Britten, (Edward) Benjamin, Baron Britten of Aldeburgh (1913-1976), British composer, whose operas are among the finest of the 20th century. Born on November 22, 1913, in Lowestoft, England, he was trained at the Royal College of Music, London. From 1939 to 1942 Britten lived in Canada and the United States and produced a violin concerto (1939) and the Sinfonia da Requiem (1940). From the mid-1930s he had collaborated with W. H. Auden on a number of works, including the song cycles On This Island (1937) and Our Hunting Fathers (1936). In New York this association continued with Britten's first opera, Paul Bunyan (1941). His breakthrough came with the opera Peter Grimes (1945), based on part of The Borough by George Crabbe. He followed it with The Rape of Lucretia (1946); Albert Herring (1947); Billy Budd (1951), based on a novella by Herman Melville; Gloriana (1953), written to celebrate the coronation of Elizabeth II; The Turn of the Screw (1954), from a short story by Henry James; and A Midsummer Night's Dream (1960), from William Shakespeare. His later operatic works include Owen Wingrave (1970, written for BBC Television), based on a story by James, and Death in Venice (1973), based on a story by Thomas Mann. Britten termed some of his later works “chamber operas”, because they require an orchestra of only 12 players.
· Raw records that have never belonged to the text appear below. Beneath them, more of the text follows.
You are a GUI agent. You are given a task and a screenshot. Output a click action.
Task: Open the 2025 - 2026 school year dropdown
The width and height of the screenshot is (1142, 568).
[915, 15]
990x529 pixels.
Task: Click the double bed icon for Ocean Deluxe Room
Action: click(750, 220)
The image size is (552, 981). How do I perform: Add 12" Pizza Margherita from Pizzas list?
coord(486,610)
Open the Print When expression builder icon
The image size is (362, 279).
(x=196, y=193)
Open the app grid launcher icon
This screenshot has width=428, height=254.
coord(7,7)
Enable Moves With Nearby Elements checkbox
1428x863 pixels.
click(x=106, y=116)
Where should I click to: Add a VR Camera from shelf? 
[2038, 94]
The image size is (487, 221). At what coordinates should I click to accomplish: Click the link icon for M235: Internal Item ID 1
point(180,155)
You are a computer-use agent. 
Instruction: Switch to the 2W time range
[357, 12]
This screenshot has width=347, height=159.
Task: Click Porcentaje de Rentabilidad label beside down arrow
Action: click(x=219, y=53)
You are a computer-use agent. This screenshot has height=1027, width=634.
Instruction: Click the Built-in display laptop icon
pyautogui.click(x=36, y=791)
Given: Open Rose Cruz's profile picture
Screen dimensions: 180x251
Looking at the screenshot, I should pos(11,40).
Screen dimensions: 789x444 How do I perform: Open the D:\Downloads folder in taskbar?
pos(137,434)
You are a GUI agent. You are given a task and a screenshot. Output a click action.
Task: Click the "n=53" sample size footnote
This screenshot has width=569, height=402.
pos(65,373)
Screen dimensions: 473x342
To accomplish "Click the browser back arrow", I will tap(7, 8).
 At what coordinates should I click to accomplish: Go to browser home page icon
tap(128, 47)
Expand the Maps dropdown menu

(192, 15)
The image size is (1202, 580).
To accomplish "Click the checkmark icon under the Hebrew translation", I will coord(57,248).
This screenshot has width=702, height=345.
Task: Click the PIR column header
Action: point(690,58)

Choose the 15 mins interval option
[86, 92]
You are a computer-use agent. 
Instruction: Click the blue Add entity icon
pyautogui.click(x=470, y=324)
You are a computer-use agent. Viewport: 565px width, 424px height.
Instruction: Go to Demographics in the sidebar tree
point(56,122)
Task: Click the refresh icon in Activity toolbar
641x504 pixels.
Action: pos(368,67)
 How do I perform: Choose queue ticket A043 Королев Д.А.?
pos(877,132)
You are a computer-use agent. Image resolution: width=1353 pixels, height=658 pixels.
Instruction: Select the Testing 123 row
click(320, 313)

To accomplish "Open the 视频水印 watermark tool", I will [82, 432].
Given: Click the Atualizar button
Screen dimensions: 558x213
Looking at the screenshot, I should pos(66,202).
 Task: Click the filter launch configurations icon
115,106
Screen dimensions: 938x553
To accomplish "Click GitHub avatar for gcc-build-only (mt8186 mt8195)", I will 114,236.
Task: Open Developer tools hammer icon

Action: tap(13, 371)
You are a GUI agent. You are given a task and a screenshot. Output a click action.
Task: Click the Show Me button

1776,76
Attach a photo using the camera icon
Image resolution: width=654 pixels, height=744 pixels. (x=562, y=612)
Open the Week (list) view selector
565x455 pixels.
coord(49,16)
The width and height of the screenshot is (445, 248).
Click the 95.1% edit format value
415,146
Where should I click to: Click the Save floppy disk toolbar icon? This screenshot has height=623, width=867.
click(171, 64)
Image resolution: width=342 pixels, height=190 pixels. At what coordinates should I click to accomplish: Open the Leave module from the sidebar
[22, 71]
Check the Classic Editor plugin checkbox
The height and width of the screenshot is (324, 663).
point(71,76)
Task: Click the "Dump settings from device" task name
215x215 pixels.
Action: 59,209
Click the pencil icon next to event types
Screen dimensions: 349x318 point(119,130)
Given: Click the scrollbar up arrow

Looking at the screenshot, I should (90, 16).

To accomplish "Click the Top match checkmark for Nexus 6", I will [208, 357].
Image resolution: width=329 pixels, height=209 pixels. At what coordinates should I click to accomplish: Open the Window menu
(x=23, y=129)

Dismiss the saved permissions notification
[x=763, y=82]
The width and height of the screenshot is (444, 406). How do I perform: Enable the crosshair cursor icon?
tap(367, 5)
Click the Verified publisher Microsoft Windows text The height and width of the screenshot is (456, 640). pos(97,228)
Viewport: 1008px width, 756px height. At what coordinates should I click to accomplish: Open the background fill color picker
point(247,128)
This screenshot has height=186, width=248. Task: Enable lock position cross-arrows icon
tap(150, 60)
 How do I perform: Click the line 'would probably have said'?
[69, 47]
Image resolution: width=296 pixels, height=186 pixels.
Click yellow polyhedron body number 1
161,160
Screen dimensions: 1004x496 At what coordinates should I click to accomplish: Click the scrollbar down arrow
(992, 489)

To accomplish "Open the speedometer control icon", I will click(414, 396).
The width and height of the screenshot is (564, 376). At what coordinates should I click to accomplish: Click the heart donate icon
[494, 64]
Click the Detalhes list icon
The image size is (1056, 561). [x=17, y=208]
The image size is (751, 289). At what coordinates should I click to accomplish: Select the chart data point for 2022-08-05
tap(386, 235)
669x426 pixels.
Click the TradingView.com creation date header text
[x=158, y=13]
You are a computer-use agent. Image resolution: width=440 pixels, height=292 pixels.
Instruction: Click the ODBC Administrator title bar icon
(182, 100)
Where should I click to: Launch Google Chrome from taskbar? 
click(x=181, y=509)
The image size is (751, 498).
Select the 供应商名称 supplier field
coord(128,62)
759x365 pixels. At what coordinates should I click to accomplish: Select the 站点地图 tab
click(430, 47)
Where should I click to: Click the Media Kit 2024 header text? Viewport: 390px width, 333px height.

Britten composed in many other forms, principally music for voices such as the cantata-like works he called “church parables”, including Noye's Fludde (1957) and The Prodigal Son (1968). His War Requiem (1961) is a massive choral work combining verses from the war poetry of Wilfred Owen with the Latin Requiem text, written for the dedication of Coventry Cathedral. In addition, he produced incidental music for plays and films; song cycles; and music for children, including The Young Person's Guide to the Orchestra (1946). His instrumental music includes three string quartets (1941, 1945, 1975), and a number of cello works for the great Russian cellist Mstislav Rostropovich. Britten's works range in style from the simplest, most lyrical tonality to complex but dramatically effective atonality.

In 1948 he and the tenor Sir Peter Pears—who was Britten's life partner as well as the definitive interpreter of many of his vocal works and operatic roles—founded the Aldeburgh Festival, now an important year-round centre for performances and teaching at the Britten-Pears School. In 1976 Elizabeth II granted him a life peerage. He died in Aldeburgh on December 4, 1976.